国債利率が上昇すると、既発行の国債価格は下落します。特に日本銀行が大量保有する国債では、利率上昇により将来受け取る利息よりも購入価格との差額で損失が出る、いわゆる「逆ザヤ」の状況が生じます。本記事では、逆ザヤの発生条件と利率上昇時の債券市場での投資家行動について解説します。
逆ザヤとは何か
逆ザヤは、国債利率が市場で上昇することで既発国債の価格が下がり、日本銀行が保有する国債の利息収入より評価損が上回る状態を指します。単純に言えば、購入した価格に対して利息収入でカバーできない損失が発生する場合です。
具体的な利率水準で逆ザヤになるかは、日銀の保有比率や平均購入価格に依存します。一般的には長期金利が日銀の保有国債の利回りを上回ると逆ザヤが発生します。
利率上昇が既発債に与える影響
国債利率が上がると、既発債は市場利回りに合わせて価格が下落します。投資家から見れば、低利率の国債は相対的に魅力が下がるため、売却圧力がかかります。

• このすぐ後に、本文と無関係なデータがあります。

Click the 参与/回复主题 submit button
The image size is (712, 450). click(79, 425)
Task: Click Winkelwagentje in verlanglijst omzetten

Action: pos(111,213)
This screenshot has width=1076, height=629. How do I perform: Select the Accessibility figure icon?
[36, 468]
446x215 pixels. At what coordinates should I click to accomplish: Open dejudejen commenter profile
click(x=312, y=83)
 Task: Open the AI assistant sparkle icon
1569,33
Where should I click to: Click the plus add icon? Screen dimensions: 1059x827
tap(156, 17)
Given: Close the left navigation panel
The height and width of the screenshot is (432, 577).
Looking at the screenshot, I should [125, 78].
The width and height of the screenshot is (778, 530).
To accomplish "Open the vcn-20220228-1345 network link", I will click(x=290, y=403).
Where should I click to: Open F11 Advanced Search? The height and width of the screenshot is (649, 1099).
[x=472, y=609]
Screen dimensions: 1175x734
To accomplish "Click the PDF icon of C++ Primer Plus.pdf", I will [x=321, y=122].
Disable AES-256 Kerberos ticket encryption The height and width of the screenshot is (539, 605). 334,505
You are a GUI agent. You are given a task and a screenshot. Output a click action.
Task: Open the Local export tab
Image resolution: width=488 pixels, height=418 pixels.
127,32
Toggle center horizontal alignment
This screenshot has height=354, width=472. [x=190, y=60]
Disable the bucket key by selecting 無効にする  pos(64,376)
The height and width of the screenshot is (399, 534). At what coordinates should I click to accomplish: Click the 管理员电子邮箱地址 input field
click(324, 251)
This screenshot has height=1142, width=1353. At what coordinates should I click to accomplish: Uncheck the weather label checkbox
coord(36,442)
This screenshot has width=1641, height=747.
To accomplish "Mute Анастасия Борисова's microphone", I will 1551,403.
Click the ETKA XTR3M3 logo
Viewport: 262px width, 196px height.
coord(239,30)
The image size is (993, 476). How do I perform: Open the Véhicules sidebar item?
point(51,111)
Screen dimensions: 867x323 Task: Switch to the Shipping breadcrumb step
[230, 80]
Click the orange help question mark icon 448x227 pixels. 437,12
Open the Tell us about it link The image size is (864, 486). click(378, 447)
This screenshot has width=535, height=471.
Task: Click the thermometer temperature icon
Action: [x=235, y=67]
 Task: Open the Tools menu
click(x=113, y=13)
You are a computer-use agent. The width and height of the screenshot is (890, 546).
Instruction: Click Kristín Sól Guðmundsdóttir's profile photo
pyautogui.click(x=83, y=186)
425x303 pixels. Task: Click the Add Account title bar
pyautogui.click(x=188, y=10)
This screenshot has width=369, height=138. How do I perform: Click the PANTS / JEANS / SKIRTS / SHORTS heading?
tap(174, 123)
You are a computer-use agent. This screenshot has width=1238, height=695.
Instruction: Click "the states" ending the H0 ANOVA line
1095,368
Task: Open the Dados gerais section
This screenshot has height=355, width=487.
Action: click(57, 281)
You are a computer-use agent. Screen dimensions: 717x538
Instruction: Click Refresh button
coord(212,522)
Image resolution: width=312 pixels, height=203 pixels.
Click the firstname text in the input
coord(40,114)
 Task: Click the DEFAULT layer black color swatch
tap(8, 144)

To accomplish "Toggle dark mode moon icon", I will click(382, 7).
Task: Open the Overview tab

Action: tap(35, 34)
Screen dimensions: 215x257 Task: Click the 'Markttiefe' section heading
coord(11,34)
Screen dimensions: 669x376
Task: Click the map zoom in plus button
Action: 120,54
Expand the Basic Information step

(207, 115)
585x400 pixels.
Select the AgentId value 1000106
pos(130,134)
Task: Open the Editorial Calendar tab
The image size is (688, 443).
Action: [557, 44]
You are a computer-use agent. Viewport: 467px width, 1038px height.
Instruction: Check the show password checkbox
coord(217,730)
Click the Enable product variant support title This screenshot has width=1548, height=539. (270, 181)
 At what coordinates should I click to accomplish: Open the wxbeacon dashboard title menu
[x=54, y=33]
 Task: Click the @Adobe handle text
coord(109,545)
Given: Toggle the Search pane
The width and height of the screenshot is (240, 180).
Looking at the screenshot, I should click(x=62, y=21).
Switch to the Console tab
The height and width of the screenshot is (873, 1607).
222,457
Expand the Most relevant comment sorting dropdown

例えば10年物国債の利率が1%から2%に上昇した場合、既存の1%国債は割安で売れず価格が下がります。債券市場全体で金利リスクが意識され、利回り上昇に伴う価格調整が進みます。
債権者の行動と市場への影響
債権者は利率上昇局面で次のような行動を取ります:
・既発債を売却して新規高利率債に乗り換える。
・保有を続ける場合、含み損を抱えるが利息収入を得る。
・ポートフォリオの利回り調整のために分散投資を行う。
これにより市場では債券価格の下落が加速し、流動性や長期金利の変動が大きくなることがあります。特に中央銀行保有分の逆ザヤは、金融政策運営や国債買入プログラムへの影響として注目されます。
まとめ
・国債利率上昇は既発債の価格下落を招き、日銀が保有する国債で逆ザヤが発生する場合がある。
・逆ザヤの発生水準は保有価格や利回りに依存。
・債権者は売却や利回り調整を通じて市場に反応する。
・金利上昇局面は債券市場全体の価格変動を伴い、金融政策運営への影響も考慮される。